[[ Given data open ]]

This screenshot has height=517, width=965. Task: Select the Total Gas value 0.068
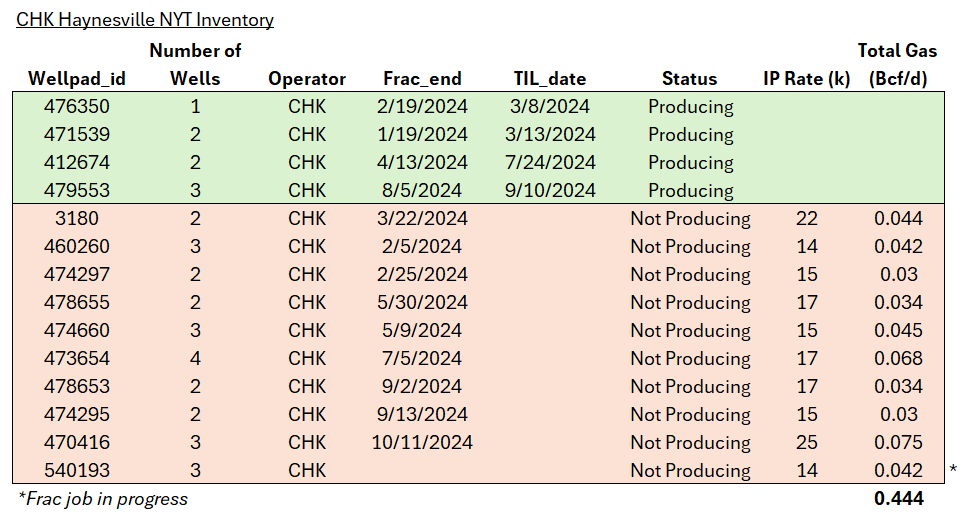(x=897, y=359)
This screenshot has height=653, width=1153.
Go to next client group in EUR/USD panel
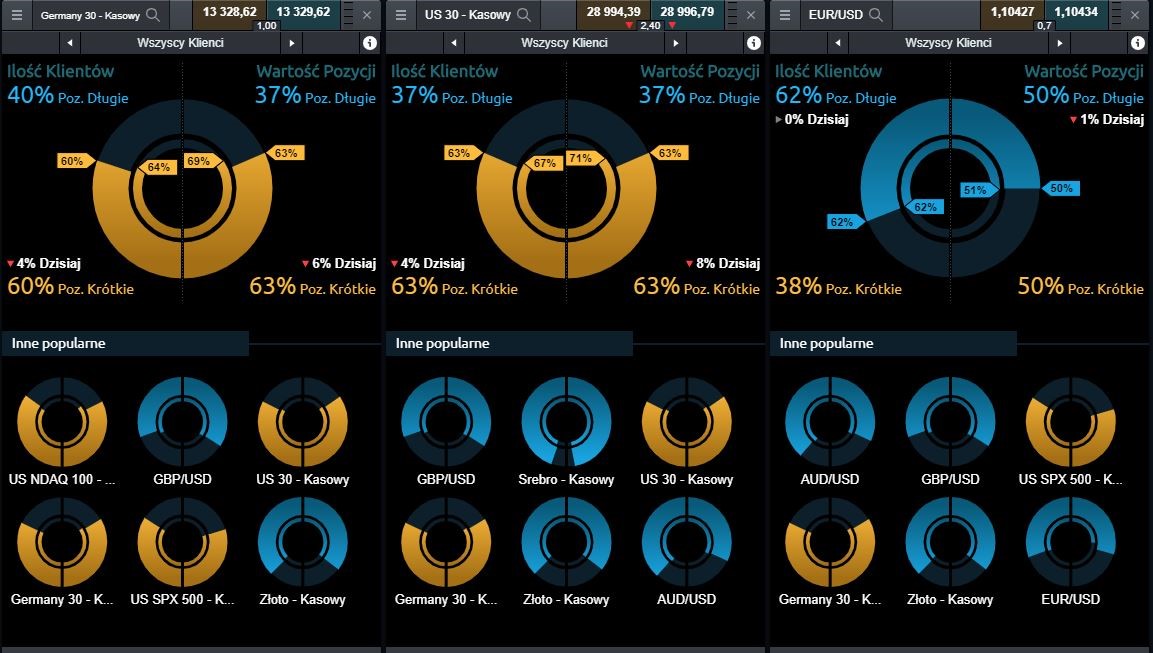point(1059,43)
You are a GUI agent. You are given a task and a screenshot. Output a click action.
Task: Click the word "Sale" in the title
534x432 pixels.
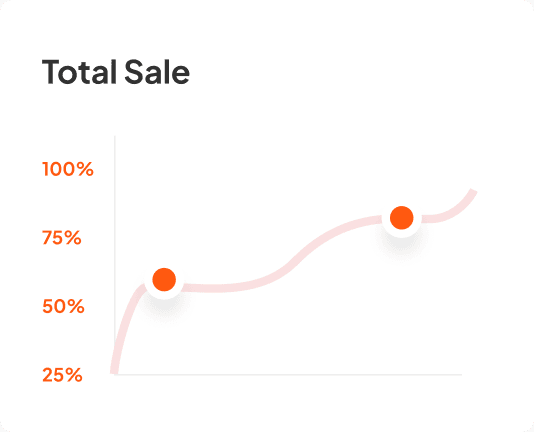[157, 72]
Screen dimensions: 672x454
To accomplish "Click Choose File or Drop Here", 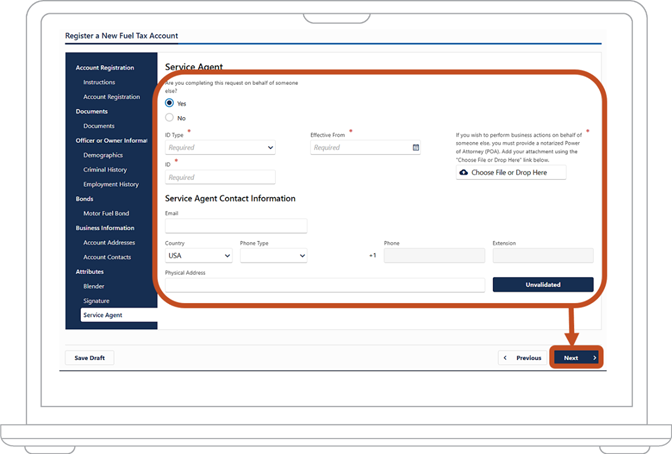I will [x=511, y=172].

[[ Given data closed ]]

Work order: Copy out exactly the material that runs from the line with "Go to next client group in EUR/USD panel" to the line with "Screen dimensions: 672x454", ends included, and leave the pictures behind.

Written answer:
Go to next client group in EUR/USD panel
point(1059,43)
You are a GUI agent. You are given a task and a screenshot. Output a click action.
Task: Click the word "Sale" in the title
534x432 pixels.
[157, 72]
Screen dimensions: 672x454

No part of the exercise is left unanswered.